Identification of incomplete motor conduction block (CB) by the usual single stimulation method is problematic when impaired conduction velocity of the axons spared by the block exists at the site of the presumed CB, leading to desynchronisation. Indeed, the area of the compound muscle action potential (MAP) evoked by stimulation applied above this site may be reduced by the phase cancellation related to desynchronisation. A triple stimulation method with double collisions allows virtual displacement of the CB distally to the site where desynchronisation occurs. A first stimulus applied on the nerve above the site of the CB is followed--after a delay--by a stimulation applied distally on the nerve where a collision occurs. This collision, however, does not concern the antidromic wave of the blocked axons which travels towards the block. A third stimulus is then applied--after a second delay--below the site of the CB, where a second collision occurs in the blocked axons. Thus, the third stimulus evokes a MAP that concerns only the unblocked axons, as would the stimulus applied above the site of the CB. In this manner, desynchronisation occurring at the CB site is avoided.
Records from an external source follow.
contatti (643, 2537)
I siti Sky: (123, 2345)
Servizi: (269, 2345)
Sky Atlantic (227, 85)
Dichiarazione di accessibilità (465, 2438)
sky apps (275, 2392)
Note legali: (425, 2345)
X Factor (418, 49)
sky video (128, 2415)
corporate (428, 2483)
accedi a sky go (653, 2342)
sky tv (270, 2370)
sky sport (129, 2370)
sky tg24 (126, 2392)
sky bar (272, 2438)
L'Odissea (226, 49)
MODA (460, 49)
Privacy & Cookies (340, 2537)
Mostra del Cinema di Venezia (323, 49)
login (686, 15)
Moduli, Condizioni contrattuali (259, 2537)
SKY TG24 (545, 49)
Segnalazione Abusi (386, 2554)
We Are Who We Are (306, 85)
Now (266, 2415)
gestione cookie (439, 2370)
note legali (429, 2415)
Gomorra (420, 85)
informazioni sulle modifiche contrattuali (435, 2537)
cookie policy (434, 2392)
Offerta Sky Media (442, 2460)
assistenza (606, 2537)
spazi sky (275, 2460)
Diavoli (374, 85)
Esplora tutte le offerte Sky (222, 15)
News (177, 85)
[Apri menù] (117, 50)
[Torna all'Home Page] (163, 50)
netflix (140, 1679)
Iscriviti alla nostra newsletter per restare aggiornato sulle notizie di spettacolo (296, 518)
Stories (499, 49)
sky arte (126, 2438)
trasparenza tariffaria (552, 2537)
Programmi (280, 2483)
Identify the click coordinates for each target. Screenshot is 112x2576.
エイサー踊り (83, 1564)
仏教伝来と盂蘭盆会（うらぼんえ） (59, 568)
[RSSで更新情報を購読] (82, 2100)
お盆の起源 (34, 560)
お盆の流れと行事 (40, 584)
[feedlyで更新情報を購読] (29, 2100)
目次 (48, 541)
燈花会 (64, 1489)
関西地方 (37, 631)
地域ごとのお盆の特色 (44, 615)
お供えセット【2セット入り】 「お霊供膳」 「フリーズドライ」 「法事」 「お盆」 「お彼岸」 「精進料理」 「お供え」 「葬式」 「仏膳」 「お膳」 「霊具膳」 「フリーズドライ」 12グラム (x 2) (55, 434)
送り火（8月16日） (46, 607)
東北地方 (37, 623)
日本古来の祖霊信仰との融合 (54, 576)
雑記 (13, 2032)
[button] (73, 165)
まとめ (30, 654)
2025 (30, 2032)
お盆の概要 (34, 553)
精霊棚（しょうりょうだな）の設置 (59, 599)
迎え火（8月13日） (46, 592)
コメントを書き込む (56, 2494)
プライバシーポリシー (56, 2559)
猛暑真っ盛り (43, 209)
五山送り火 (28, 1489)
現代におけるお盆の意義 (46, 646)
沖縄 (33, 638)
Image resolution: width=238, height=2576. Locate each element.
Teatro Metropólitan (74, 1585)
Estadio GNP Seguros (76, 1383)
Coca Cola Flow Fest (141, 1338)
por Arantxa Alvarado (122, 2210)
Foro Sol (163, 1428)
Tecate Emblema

The method was developed on simulated CBs of the ulnar nerve at the elbow of 33 normal subjects and compared with the usual single stimulation method. Subsequently, it was evaluated on 8 pathological CBs of the ulnar nerve at the elbow and of the peroneal nerve at the fibular head. The method detects CBs of 5% or more despite the occurrence of desynchronisation.
当假定的运动传导阻滞(CB)部位存在传导阻滞所累及的轴突传导速度受损,从而导致失同步时,采用常规单刺激方法识别不完全运动传导阻滞存在问题。实际上,在该部位上方施加刺激所诱发的复合肌肉动作电位(MAP)面积可能会因失同步相关的相位抵消而减小。一种具有双碰撞的三重刺激方法可使传导阻滞在虚拟状态下向失同步发生部位的远端移位。在传导阻滞部位上方的神经上施加第一个刺激,经过一段时间延迟后,在神经远端施加一个刺激,从而发生一次碰撞。然而,这次碰撞与朝向传导阻滞部位行进的被阻滞轴突的逆行波无关。然后在经过第二次延迟后,在传导阻滞部位下方施加第三个刺激,在被阻滞的轴突中发生第二次碰撞。因此,第三个刺激诱发的MAP仅涉及未被阻滞的轴突,就如同在传导阻滞部位上方施加的刺激一样。通过这种方式,可避免在传导阻滞部位发生失同步。该方法是在33名正常受试者肘部尺神经的模拟传导阻滞上开发的,并与常规单刺激方法进行了比较。随后,对8例肘部尺神经和腓骨头处腓总神经的病理性传导阻滞进行了评估。尽管存在失同步情况,该方法仍能检测出5%或更高程度的传导阻滞。